New forms of ‘apartheid’?
Core principles of modern medicine
Obligations of the good physician
Being a good doctor
To the wisdom of the indigenous peoples
Maori wisdom
Time to re-calibrate, not capitulate
Rob Verkerk PhD; founder, executive & scientific director
Just at a time when it seemed there had been a consensus decision to move towards more equitable ways of treating people – irrespective of their age, gender choice, ethnicity, culture, faith, background or culture – we see a widely supported U-turn. A U-turn that directly affects one category of individual: those who have not accepted a particular type of largely experimental medical intervention, namely covid-19 synthetic biology, gene therapy-based ‘vaccines’.
New forms of ‘apartheid’?
Tedros Adhanom Ghebreyesus, Director General of the World Health Organization (WHO), warned the world back in May that we’re now entering an era of “vaccine apartheid”. Of course, Tedros’ concerns were that some lower income countries, where vaccine uptake currently sits at less than 3%, just aren’t getting enough, while others are holding onto supplies for their own use or control.

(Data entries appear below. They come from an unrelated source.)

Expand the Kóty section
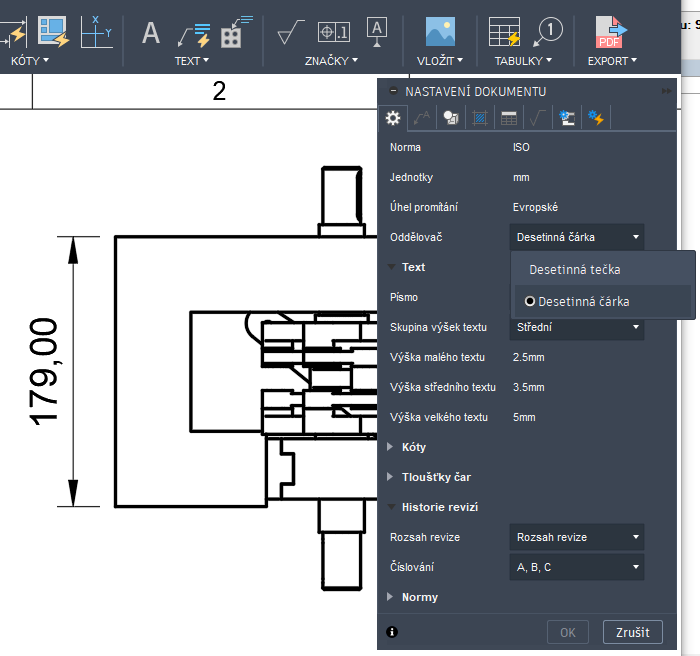700x656 pixels. coord(413,447)
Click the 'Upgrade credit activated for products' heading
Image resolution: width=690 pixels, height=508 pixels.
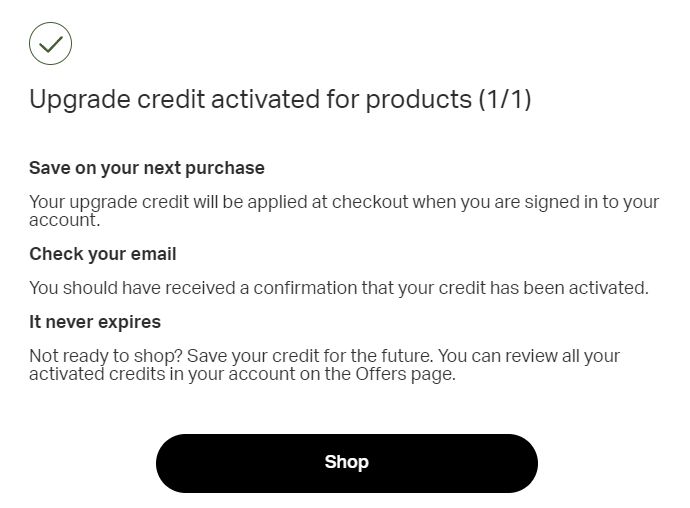[250, 99]
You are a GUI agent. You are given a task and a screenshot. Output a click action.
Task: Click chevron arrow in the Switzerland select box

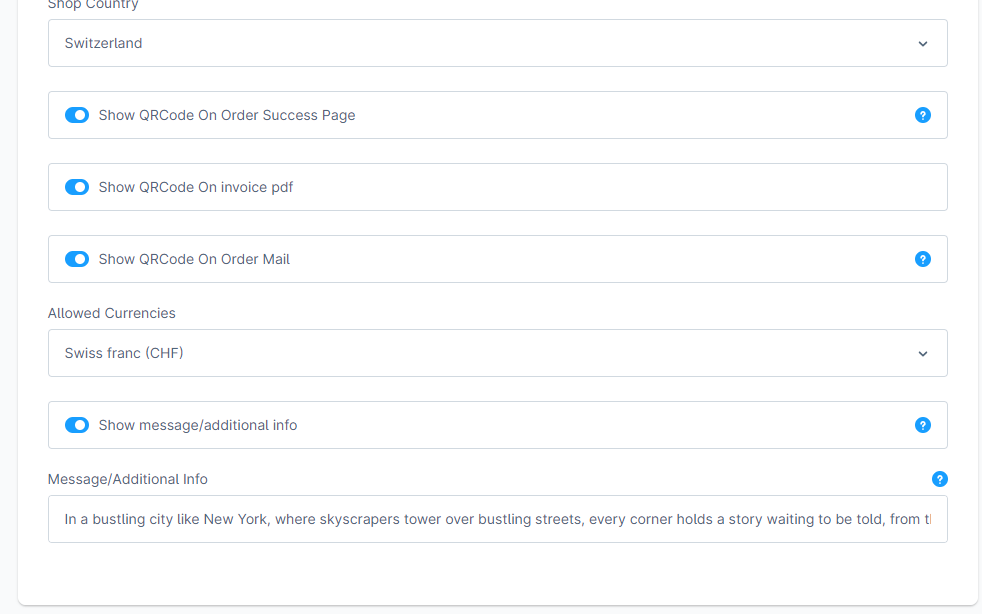922,44
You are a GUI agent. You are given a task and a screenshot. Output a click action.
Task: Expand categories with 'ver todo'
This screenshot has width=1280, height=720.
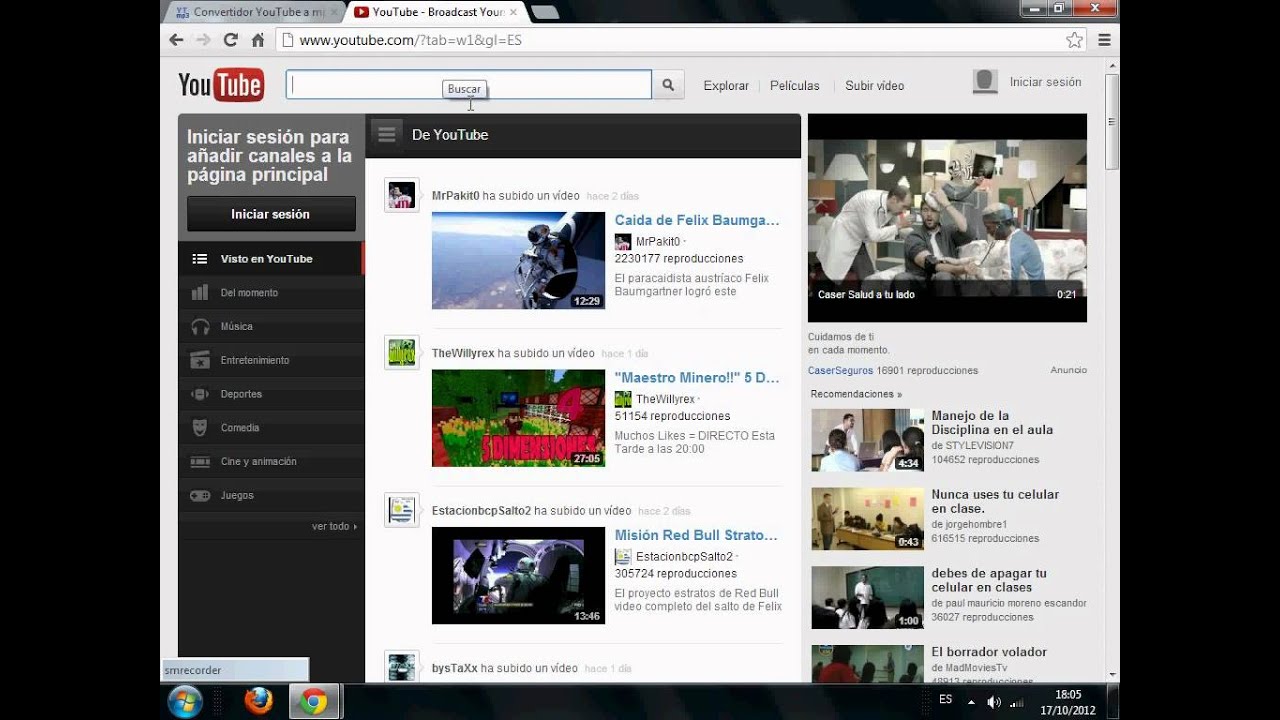[333, 526]
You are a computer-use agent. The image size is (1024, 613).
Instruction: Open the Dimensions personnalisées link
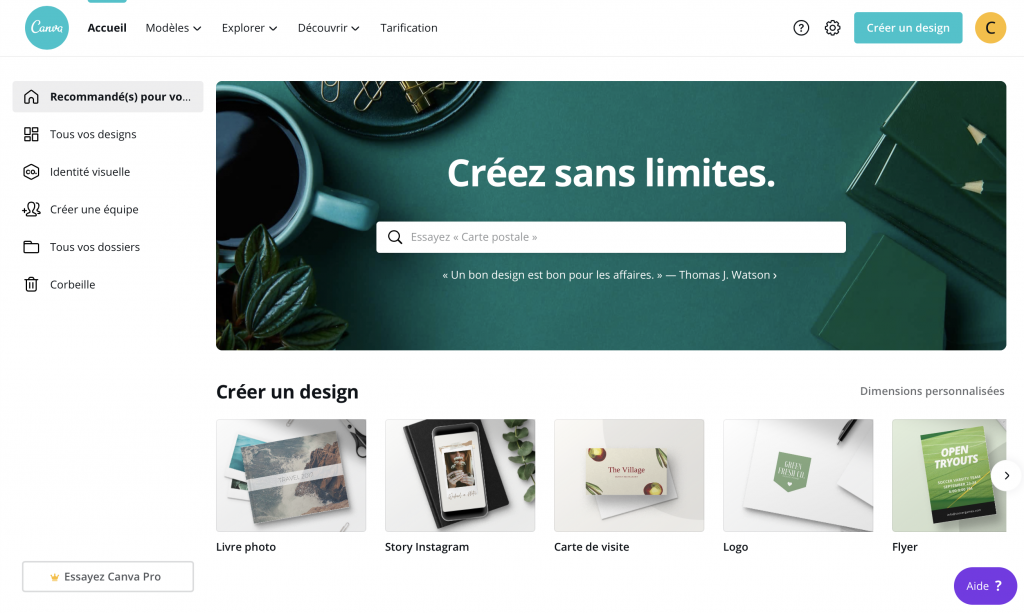coord(932,391)
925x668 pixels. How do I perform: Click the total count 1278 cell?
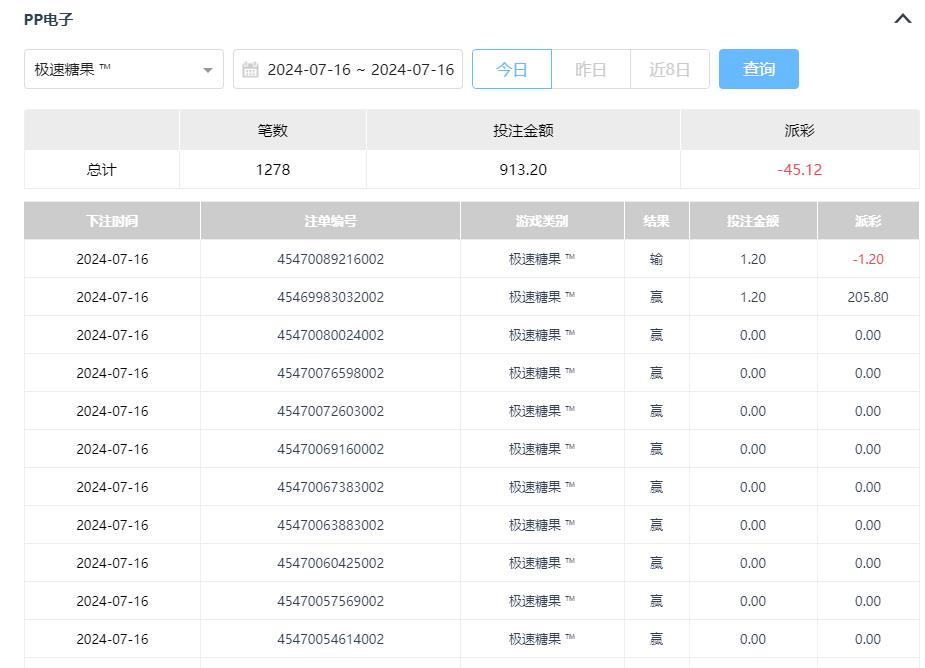pyautogui.click(x=272, y=170)
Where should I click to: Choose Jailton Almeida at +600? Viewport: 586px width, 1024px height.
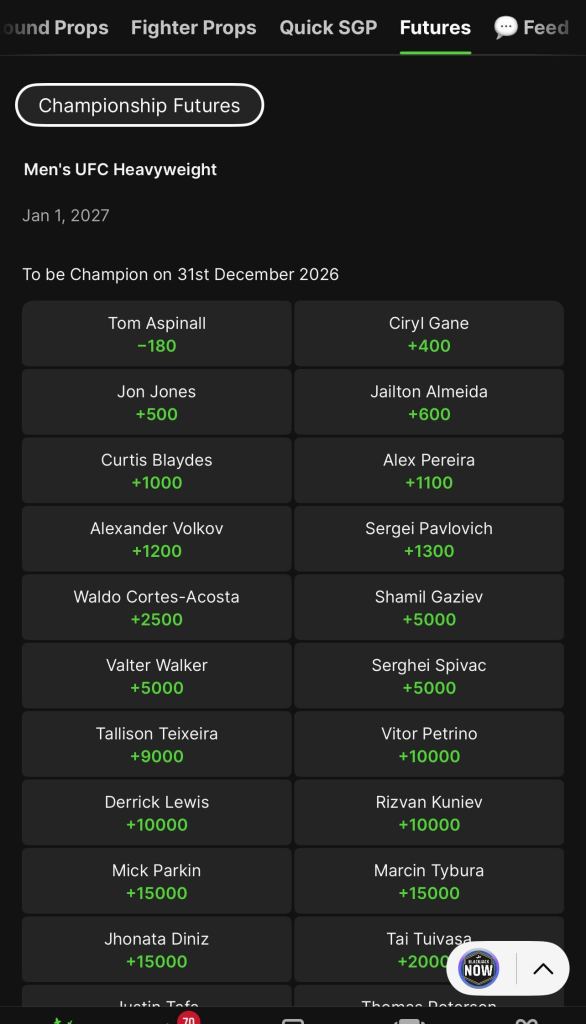tap(429, 402)
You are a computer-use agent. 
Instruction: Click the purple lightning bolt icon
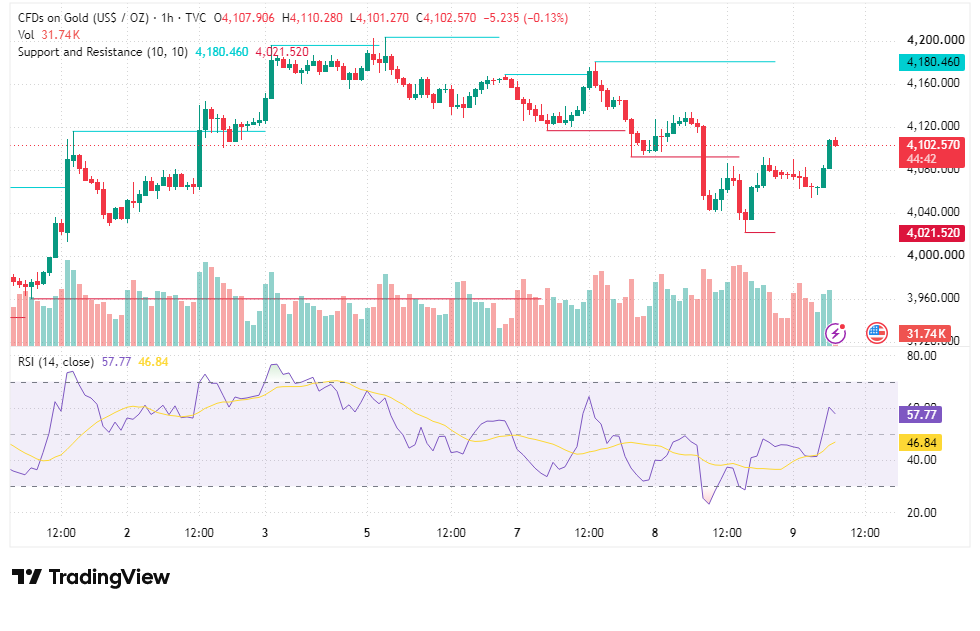point(836,333)
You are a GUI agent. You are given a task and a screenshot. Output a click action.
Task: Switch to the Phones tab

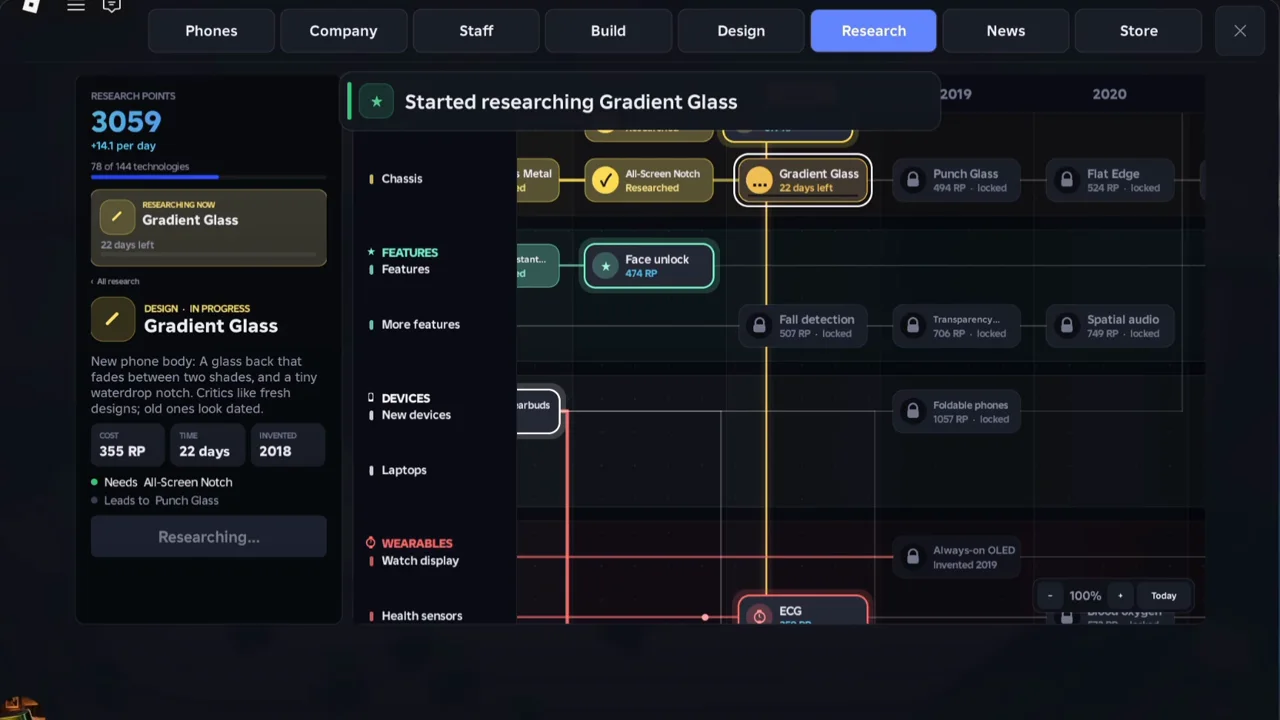[211, 31]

That’s apparently ‘vaccine apartheid’ – the label, presumably justified, not because of any evidence of health inequities that result from not being vaccinated, but because of the ethnicity of those who’re less likely to be vaccinated. There have been no admissions from those orchestrating global mass ‘vaccination’ that discrimination against the unvaccinated leads to a two tiered society with significant numbers having greatly restricted fundamental rights, freedoms and privileges. Leading to what could readily be described as a form of medical and social apartheid.